The friend is Julie Schultz. She has a child who swims with Gainey on a Special Olympics team, and she works with Hooper in Stout's financial aid office.
Hooper says she has a young cousin with Down's syndrome and knowing Charlie's story encouraged her to accept the date. She won her state pageant last fall and will represent Minnesota in the Miss USA pageant June 16.
Gainey said it doesn't matter whether or not he's elected prom king. He said he's just happy to be on the court and to spend time with Hooper.
They'll have dinner in Menomonie before taking part in the prom's grand march and dance on Saturday night. He'll wear a tuxedo from his grandfather. She plans to shop for a new dress.
Hooper said she thought about wearing the dress she wore in the Miss Minnesota USA pageant, but it would be "too much for prom."
New computer system expected to expedite veterans' claims
U.S. Veterans Affairs Secretary Eric Shinseki said a new computer system will speed up the processing of claims for veterans compensation and pension benefits.
Shinseki said the Milwaukee VA office is among 36 using the new computers, which replace an old paper-based system. He says the other 20 regional offices will go online by the end of the year.
Officials have dealt for years with backlogs of claims for veterans' benefits. Over 880,000 claims are pending throughout the country and three-fourths of those cases involving delays of at least 125 days.
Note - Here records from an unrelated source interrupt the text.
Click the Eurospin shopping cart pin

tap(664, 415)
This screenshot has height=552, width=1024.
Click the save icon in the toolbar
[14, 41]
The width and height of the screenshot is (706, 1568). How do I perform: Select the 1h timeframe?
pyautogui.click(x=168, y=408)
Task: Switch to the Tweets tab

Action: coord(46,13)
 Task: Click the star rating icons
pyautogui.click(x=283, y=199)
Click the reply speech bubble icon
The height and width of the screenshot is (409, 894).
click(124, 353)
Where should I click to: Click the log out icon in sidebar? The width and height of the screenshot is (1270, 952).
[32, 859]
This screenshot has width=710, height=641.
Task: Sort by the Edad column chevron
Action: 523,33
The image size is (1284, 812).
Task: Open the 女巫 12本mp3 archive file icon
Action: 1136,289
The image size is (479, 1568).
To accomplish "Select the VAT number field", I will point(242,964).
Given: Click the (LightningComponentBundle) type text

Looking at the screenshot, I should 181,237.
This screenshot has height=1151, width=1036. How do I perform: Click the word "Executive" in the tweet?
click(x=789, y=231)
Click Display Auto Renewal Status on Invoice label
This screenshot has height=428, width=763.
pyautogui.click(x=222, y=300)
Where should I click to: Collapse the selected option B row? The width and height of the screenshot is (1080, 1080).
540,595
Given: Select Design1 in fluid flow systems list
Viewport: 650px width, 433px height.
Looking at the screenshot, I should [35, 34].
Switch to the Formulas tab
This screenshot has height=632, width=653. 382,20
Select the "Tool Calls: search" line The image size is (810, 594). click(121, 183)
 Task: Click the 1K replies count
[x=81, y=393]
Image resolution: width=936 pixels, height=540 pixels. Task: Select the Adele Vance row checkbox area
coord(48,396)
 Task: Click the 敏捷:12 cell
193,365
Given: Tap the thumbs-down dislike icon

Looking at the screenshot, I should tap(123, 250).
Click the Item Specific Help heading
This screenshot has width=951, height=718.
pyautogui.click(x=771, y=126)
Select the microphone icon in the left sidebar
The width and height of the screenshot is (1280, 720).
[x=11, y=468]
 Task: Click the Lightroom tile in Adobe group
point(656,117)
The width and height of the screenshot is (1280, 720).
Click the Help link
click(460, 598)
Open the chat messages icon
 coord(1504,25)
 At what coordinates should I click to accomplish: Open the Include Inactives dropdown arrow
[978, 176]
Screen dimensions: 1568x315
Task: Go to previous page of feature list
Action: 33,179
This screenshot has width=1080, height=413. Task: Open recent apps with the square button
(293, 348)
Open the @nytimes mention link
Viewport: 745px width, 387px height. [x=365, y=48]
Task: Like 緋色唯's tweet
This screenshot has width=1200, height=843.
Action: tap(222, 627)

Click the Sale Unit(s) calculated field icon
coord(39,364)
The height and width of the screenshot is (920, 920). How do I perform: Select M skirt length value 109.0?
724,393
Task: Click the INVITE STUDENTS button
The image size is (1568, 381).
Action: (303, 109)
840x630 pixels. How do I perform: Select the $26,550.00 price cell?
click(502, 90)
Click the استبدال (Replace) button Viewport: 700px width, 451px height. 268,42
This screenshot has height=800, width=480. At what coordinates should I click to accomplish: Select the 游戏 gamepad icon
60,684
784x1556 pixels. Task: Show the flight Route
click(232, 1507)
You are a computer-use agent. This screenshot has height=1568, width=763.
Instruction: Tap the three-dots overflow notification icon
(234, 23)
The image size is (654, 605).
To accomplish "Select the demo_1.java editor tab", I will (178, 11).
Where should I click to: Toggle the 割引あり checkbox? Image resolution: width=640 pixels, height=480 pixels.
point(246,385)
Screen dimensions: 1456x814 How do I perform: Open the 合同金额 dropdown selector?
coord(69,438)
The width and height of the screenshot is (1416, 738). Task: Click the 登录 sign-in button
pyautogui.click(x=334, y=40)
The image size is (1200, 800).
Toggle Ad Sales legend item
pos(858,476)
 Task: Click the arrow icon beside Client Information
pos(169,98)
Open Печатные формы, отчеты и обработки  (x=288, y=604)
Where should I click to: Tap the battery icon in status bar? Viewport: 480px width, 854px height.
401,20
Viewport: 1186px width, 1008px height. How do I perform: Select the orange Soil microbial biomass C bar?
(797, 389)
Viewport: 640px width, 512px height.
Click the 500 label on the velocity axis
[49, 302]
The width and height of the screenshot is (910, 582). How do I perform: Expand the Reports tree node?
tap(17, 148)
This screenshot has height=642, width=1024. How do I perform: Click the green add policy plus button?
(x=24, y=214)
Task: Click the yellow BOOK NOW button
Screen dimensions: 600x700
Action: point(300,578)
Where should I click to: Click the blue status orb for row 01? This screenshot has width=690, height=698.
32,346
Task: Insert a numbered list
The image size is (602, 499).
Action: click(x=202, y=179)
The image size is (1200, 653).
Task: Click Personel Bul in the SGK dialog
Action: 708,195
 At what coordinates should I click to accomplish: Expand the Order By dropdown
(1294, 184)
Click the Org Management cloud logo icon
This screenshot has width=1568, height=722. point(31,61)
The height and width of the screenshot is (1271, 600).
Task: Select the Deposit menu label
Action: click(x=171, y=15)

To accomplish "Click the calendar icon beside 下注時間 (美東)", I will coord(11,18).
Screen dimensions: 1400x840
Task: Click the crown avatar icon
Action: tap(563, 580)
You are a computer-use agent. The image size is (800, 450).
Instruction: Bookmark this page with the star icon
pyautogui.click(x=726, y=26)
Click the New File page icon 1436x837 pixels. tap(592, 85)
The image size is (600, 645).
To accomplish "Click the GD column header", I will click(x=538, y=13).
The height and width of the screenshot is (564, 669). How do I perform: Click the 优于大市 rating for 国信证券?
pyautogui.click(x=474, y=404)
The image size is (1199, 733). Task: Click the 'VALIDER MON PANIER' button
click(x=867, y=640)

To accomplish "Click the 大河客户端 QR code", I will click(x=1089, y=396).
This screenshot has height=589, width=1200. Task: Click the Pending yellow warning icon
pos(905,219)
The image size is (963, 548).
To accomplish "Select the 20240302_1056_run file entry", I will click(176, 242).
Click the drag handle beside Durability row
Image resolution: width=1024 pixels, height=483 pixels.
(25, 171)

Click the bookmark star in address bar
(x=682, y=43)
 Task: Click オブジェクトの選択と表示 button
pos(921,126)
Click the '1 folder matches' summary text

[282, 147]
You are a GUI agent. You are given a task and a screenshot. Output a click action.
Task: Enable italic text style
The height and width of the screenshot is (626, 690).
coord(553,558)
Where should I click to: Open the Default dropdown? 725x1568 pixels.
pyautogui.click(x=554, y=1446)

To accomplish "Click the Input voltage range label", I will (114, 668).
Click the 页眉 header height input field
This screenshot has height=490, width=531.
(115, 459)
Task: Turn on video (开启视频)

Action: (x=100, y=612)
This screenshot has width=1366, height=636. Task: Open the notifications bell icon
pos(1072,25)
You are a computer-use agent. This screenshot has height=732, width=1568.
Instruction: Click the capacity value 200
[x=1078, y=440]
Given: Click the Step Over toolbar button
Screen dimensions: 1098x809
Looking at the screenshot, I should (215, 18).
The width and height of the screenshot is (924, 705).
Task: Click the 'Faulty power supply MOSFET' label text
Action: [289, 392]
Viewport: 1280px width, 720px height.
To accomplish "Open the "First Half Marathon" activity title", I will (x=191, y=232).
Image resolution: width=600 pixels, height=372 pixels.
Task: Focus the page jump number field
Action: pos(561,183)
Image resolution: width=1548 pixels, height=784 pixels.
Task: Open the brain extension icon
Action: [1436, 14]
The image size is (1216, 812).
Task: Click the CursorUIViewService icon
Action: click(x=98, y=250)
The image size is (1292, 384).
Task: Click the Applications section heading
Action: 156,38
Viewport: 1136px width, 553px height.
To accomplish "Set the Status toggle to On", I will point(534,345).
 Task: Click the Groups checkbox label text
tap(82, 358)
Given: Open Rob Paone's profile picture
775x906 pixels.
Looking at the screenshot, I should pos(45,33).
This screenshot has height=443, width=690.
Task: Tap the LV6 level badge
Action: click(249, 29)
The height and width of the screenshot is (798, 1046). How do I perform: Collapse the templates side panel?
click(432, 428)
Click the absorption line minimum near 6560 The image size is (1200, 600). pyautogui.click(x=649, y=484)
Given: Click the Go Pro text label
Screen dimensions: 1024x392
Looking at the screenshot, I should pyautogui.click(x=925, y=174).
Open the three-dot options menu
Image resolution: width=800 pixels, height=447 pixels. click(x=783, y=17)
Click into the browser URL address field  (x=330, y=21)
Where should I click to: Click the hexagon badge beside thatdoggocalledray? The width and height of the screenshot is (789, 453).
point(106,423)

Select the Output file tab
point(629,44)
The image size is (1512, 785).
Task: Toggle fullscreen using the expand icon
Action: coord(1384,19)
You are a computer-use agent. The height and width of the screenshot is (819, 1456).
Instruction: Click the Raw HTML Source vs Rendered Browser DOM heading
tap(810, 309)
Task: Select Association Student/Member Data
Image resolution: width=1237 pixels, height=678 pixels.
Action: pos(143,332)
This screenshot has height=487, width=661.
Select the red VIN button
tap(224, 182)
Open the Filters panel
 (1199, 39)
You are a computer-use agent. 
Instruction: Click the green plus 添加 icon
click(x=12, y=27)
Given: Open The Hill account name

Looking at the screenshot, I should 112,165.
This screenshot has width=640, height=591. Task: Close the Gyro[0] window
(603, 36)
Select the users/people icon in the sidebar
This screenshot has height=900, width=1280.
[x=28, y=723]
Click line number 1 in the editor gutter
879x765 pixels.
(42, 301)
The Milwaukee VA office has 5,900 benefit claims pending, and almost 2,300 are at least 125 days old.
Shinseki said those delays have never been acceptable, and Wisconsinites are still waiting too long to get the benefits they deserve. He set a deadline of 2015 to get rid of the backlog - which is compounded by the length of the wars in Iraq and Afghanistan and expansions of those qualifying for benefits.
After six days, searchers still looking for woman
A search continues for a Merrill area woman missing for six days.
Yesterday, state and local law enforcement officers and rescue divers were looking for Anita Bucki, 48, of the town of Corning.
Sheriff's deputies said her husband woke up early last Friday to discover that Anita was gone. He said all of her personal items were left at home, including her purse and cellphone.
The State Crime Lab had a unit on the scene, but officials were not saying that a crime may have been involved. Lincoln County deputies still considered it a missing persons case.
Anita Bucki is originally from Rapid City, S.D. The Wausau Daily Herald said the Buckis have owned their present home for 14 years, and neither of them have had any legal actions against them.
Auditor shows development corporation's failings
State lawmakers from both parties say the Wisconsin Economic Development Corporation has no more room for error, after a condemning report was issued yesterday by non-partisan state auditors.
The report shows that the state's two-year-old job creation agency did not adopt policies required by law, gave job creation grants to companies that were not eligible, did not follow up to see if the required jobs were being created, and hired two firms with conflicts of interest.
The Legislature's Joint Audit Committee will hold a hearing on the report a week from today.
WEDC Director Reed Hall said the audit's findings were similar to other recent reports, and he says they're working to fix the problems.
But lawmakers say that doesn't put the agency off the hook. Republican audit committee Co-Chair Rob Cowles said there's no excuse for not following state laws and not being accountable to taxpayers.
Assembly Democratic Minority Leader Peter Barca, a WEDC board member, said another audit should be done in a year to see if the agency improves, and if it doesn't, it should be scrapped and the old commerce department should be brought back.
Development corporation officials said they tried to report properly on the jobs being created, but they were hampered by old accounting and computer systems.
Hall also said the agency had incomplete policies from the start, and it didn't help that many old commerce employees had left, leaving the new agency with little institutional memory.